When a user edits a page, the same list of links is generated, but this
time in the wiki syntax ([[fr:Accueil]] [[de:Hauptseite]] and so on).
This can be edited by anyone. When the list has been edited, and the
page is saved, the following is done:

1)
The same SELECT as above is run:
SELECT * from shared.ilinks where (language1=en and article1="Main
Page") or (language2=en and article2="Main Page")

2)
Now, for each translation we get, another similar SELECT is run, so that
we find further translations into other languages.

3)
Every new translation we discover is stored in a new English (in our
example)/<new translation> table row, so that we can do the quick,
one-time SELECT to display the interlanguage links.
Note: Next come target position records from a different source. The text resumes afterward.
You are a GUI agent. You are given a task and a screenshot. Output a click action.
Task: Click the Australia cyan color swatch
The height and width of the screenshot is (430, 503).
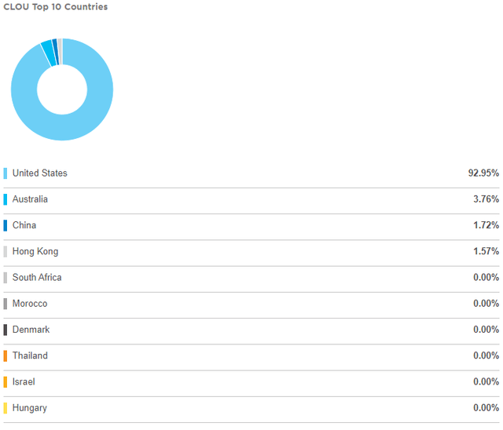[6, 199]
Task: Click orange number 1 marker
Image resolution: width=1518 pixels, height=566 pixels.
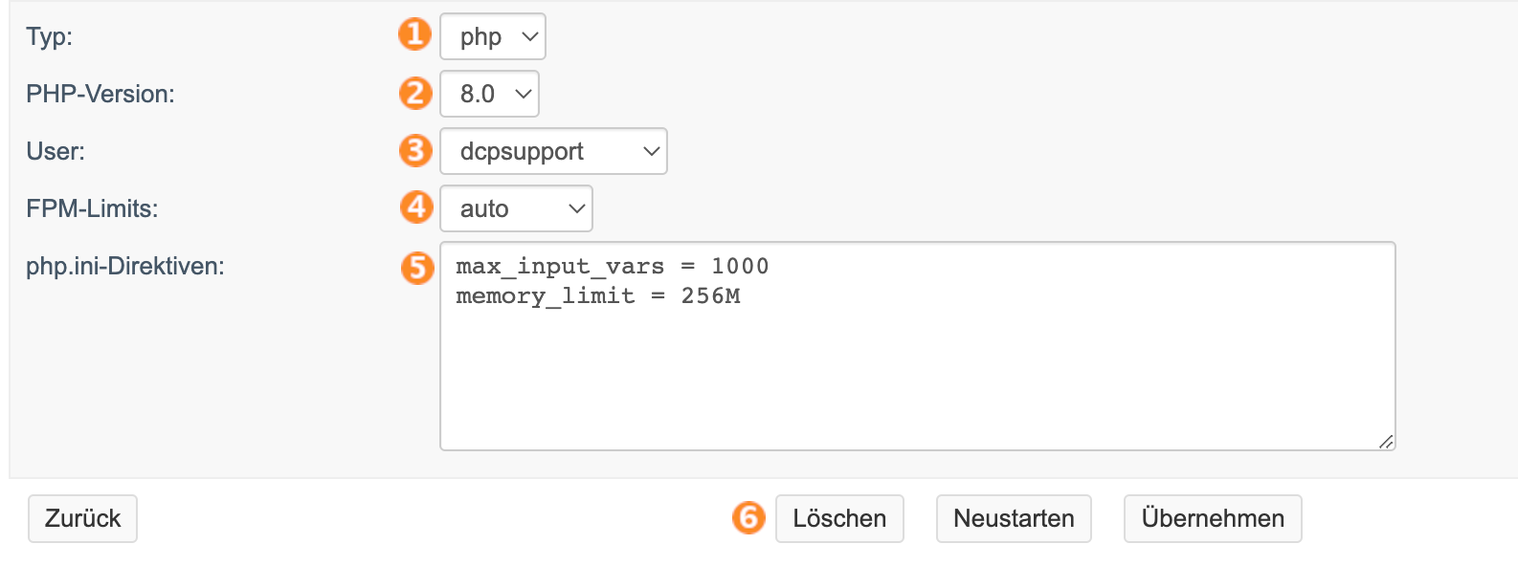Action: 414,35
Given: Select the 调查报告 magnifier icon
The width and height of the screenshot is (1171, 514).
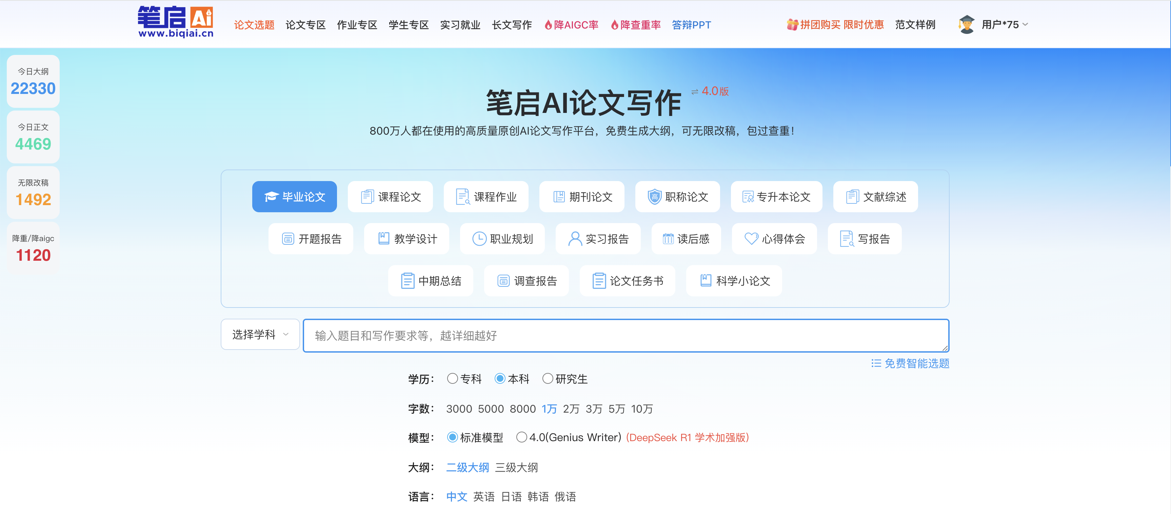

The result: If we have a page in 10 translations, the minimum effort we
have to go to is to add exactly one translation on every language
Wikipedia. That is, a minimum of 9 as opposed to 90 links! The other
translations are automatically discovered.

Example:
Someone creates a new page about Phil Collins on fr.wikipedia.org. This
person knows that there's already an English page about him on
en.wikipedia.org, so they type [[en:]] (suggested short syntax for "same
name as here"). "fr:Phil Collins->en:Phil Collins" is inserted into the
shared.ilinks table. This already means that the link is also shown on
en.wikipedia.org. But it gets better: Now someone on de.wikipedia.org
creates a Phil Collins page as well. He links to en.wikipedia.org's
[[en:]] entry. Zap!, after saving the entry, the French translation is
automatically discovered. Now the French translation has a link to the
German page and vice versa as well.

Editing links
-------------
What happens if the folks on fr.wikipedia.org move one of their pages?
The "Move this page" command now needs to automatically change every
instance of the page to something else (e.g. Accueil->Homepage) in the
shared.ilinks table.

What happens if someone on en.wikipedia.org decides that they do not
want to link to a page on nl.wikipedia.org because it contains obsolete
information, or because of "link-vandalism"? To unilaterally remove a
link to one translation, there would have to be a special interlanguage
link, like [[nl::]]. When saved, the link would be cleared and not
"rediscovered" until someone removed the [[nl::]] link. Such empty links
would not be copied.

If [[nl:Hoofdpagina]] is deleted, all instances of it in the
shared.ilinks table are removed as well.

What about links where there is no 1:1 relationship? Say I have a page
about "evolution" and "theory of evolution" on one wiki (English) and
only a page about "evolution" on another (French). So I add the
following to en.wikipedia.org on both pages:

[[fr:Théorie de l'évolution]]

In the shared.ilinks table, I therefore get entries:

Evolution Théorie de l'évolution
Theory of Evolution Théorie de l'évolution

When I visit the "Evolution" page, I get a clear match: Théorie de
l'évolution. But when I visit the "Théorie de l'évolution", I get two
matches. In this case, we could actually show both links on the French
page:

English: [1],[2]

Or in edit mode:

[[en:Evolution]][[en:Theory of Evolution]]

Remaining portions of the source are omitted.